Esa misma noche y a pocas cuadras del cementerio, con los ojos llenos de lágrimas, Elenora seguía en la labor de llorar desconsoladamente la muerte de su novio. “Tengo que hablar con él”, dijo a sus hermanos. “Estoy segura que quiere comunicarse conmigo”. Juan, el menor de 13 años, trató de hacerla entrar en razón. Gabriela, la mayor de 17, por el contrario, ni lo intentó. La conocía muy bien y sabía que Eli, como le decía, no daría un paso atrás. “Estoy segura que Manuel me pide en sueños que busque la manera de comunicarme” y sin escuchar más razones, tomó la determinación y decidió guardar el secreto.

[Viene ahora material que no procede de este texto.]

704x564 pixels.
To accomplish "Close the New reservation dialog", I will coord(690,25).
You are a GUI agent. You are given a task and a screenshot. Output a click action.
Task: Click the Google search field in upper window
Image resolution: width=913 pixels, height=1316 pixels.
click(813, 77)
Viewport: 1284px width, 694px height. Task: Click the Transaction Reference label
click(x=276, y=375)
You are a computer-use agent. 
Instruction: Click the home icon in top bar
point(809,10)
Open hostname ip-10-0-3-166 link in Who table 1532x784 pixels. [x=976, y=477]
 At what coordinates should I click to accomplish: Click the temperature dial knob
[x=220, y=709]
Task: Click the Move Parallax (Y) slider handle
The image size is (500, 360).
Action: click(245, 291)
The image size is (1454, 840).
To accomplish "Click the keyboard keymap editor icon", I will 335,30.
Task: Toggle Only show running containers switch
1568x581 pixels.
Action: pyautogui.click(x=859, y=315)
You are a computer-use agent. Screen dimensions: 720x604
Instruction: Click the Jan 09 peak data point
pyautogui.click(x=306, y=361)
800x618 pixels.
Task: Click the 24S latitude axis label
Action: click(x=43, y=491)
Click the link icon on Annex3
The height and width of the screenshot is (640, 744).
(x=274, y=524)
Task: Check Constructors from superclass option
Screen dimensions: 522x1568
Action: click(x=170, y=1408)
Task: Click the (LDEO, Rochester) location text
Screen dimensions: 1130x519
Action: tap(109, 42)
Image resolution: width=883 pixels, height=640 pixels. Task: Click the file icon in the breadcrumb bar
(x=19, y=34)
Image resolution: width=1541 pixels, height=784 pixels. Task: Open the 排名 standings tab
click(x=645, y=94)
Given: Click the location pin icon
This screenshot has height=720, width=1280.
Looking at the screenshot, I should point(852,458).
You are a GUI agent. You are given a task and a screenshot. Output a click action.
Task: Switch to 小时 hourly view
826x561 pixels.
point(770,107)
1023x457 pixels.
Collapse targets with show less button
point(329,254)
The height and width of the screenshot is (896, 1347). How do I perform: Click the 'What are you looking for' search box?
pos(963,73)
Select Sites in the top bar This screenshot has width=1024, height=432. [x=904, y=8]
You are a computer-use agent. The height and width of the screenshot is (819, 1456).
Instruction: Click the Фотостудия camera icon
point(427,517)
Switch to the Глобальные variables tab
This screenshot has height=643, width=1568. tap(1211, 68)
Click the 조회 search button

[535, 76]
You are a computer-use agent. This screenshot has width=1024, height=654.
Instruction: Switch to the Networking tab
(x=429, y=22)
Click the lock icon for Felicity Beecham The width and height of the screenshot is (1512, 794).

Tres días después le solicitó a su hermano que la acompañara a hacer un mandado. Se dirigieron, para sorpresa de Juan, al cementerio. Fueron directamente al mausoleo donde estaban los restos de su novio, el de la familia Marroquín. Le pidió a su hermanito que fuera a dar una vuelta para estar a solas un rato y este, curioso y amante del misterio, se fue a curiosear por las construcciones más antiguas. Mientras tanto, Eleonora desempacó la ouija que llevaba consigo y empezó el conjuro. En ese primer momento cometió el primero de dos errores del día, utilizarla a solas.
Simultáneamente, Juan caminó frente a varios edificios abandonados. Luego de dudarlo, decidió entrar a uno espléndido que había pertenecido a un expresidente de Guatemala y que ya había sido saqueado por completo. Bajó la escalinata y, cuando llegó al fondo, supo que algo andaba mal. Varios mausoleos más lejos, Eli, asustada por las ratas que salieron de sus escondites, cerró la tabla de ouija sin terminar el protocolo de despedida, segundo error y salió corriendo para buscar a su hermano. Al hacerlo, dejó fuera el espíritu de Miculax. A Juan, lo encontraron varios días después desnudo y con una soga atada al cuello. Fue el primero de una serie de asesinatos en serie a jovencitos que, hasta la fecha, no se ha podido resolver. La anciana madre de Paquito murió a las pocas semanas, presa de un sentimiento de culpa, con la certeza de que José Miculax se había levantado de la tumba para dar continuidad a sus crímenes. Ante la ola de asesinatos inexplicables, la Policía Nacional, solicitó a la población que vigile a los niños varones comprendidos entre los 10 y 17 años.